Converting SMA Data to a CASA Compatible Format


MethodDetailsPublic AvailabilityStatus
pyuvdataPython interface to convert between interferomteric data formats Conda or GitHub Finalizing SMA compatability
mir2msMIR/IDL command to convert raw SMA data to CASA MS MIR GitHubWorking
autofitsMIR/IDL command to convert calibrated SMA data to UVFITS MIR GitHubWorking


pyuvdata

🟊 Visit the pyuvdata SMA issues page to see current known issues and report any new ones related to SMA data.

Pyuvdata is a python interface to interferometric datasets. It allows the conversion of datasets from one format to another with multiple data formats supported. Here we give the example of converting SMA data from raw MIRIAD format to UVFITS and CASA measurement sets.

  • Retrieval
    The package can be downloaded using pip or conda. If you are working on the RTDC this is already installed.

    $ conda install -c conda-forge pyuvdata

  • Status [Apr 2023]
    In the final stages of testing. It now supports dual receivers. Note that polarizatin data is not suported. It can be used as total intenisty data but the cross-term information from SMA data is not supported by CASA.

    It does have memory limitations. The currentlu installed version has a memeory limit of 22GB. This is being worked on, but in future the memory requirement is projeted to be 3x the data size. I.e. to process a 120GB file rechunked by a factor of 8 needs ~45GB.

  • Instructions

    1. Follow the template below to create an executable script. The read_mir command allows you to extract a subset of the original data - you can find examples below.

      #! /opt/anaconda3/envs/pyuvdata/bin/python

      import os
      from pyuvdata import UVData

      # Get path to current working directory
      cwd = os.getcwd()

      UV = UVData()

      ####### SELECT WHICH DATA YOU WANT TO EXRTRACT #######

      # Read in all sources, receivers, sidebands and chunks.
      UV.read_mir("/sma/data/flux/mir_data/210808_13:37:36")

      # Read in only the USB 400GHz receiver data. All sources. All chunks.
      # The irec code chooses the receiver where 0=230, 1=345, 2=400 and 3=240.

      UV.read_mir("/sma/data/flux/mir_data/210808_13:37:36", irec=2, isb=[1])

      # Read in the fourth source 230GHz LSB chunk 3 data.
      # On the RTDC you can quickly list the sources using whatishere

      UV.read_mir("/sma/data/flux/mir_data/210808_13:37:36", isource=[3], irec=0, isb=[0], corrchunk=[2])
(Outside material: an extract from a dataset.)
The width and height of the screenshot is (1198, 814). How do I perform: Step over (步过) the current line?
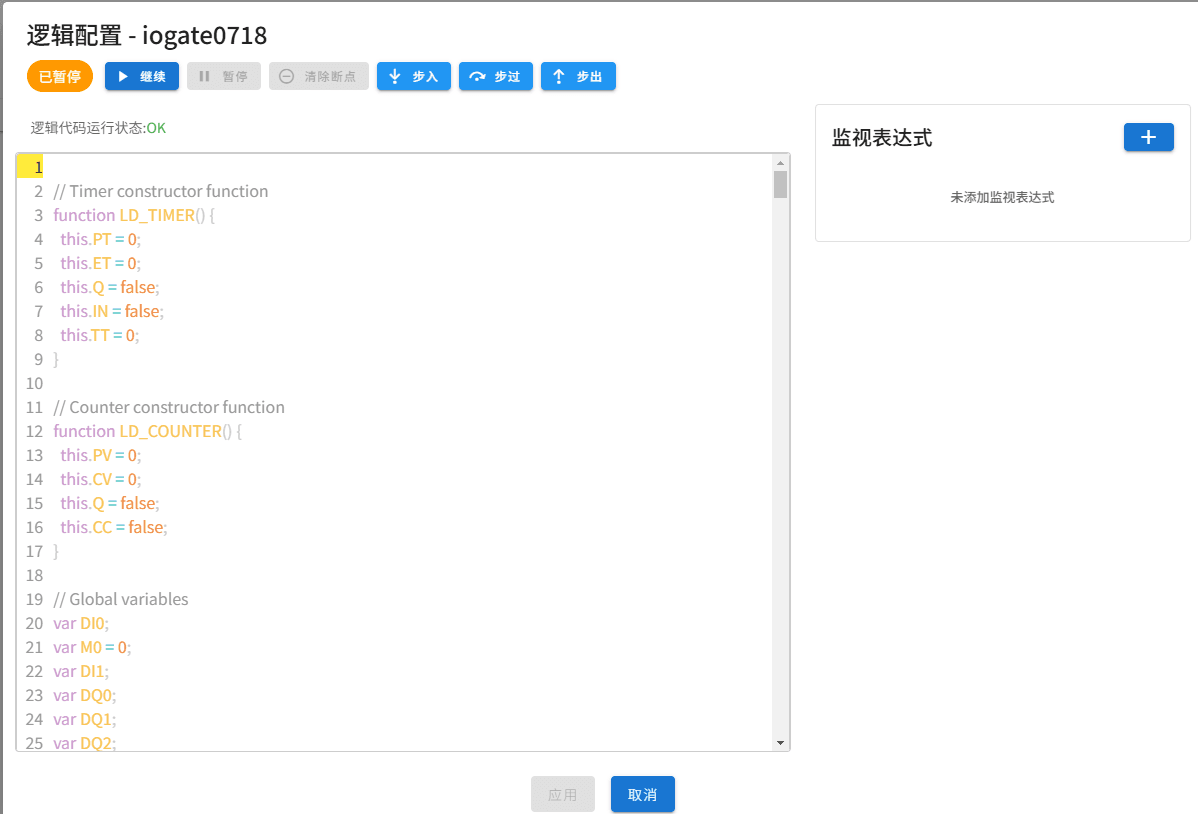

      ####### SELECT THE OUTPUT FORMAT #######

      # Write out to measurement set
      UV.write_ms(cwd+"/210808_133736.ms")

      # Write out to uvfits
      UV.write_uvfits(cwd+"/210808_133736.uvfits", spoof_nonessential=True)

      The construction of the script above means the output file/directory will be written to your current working directory. Omit the cwd elements if you want to define an explcit path for the output.

      The verbose versions of read_mir, write_ms, and write_uvfits are given here. Clicking on the headings will direct you to the pyuvdata docmentation describing the options in full.

      read_mir

      read_mir(filepath, isource=None, irec=None, isb=None, corrchunk=None, pseudo_cont=False, run_check=True, check_extra=True, run_check_acceptability=True, strict_uvw_antpos_check=False, allow_flex_pol=True, check_autos=True, fix_autos=True, rechunk=None)

      (Note that the None option actually means select all.)

      write_ms

      write_ms(filename, force_phase=False, clobber=False, run_check=True, check_extra=True, run_check_acceptability=True, strict_uvw_antpos_check=False, check_autos=True, fix_autos=False

      write_uvfits

      write_uvfits(filename, spoof_nonessential=False, write_lst=True, force_phase=False, run_check=True, check_extra=True, run_check_acceptability=True, strict_uvw_antpos_check=False, check_autos=True, fix_autos=False)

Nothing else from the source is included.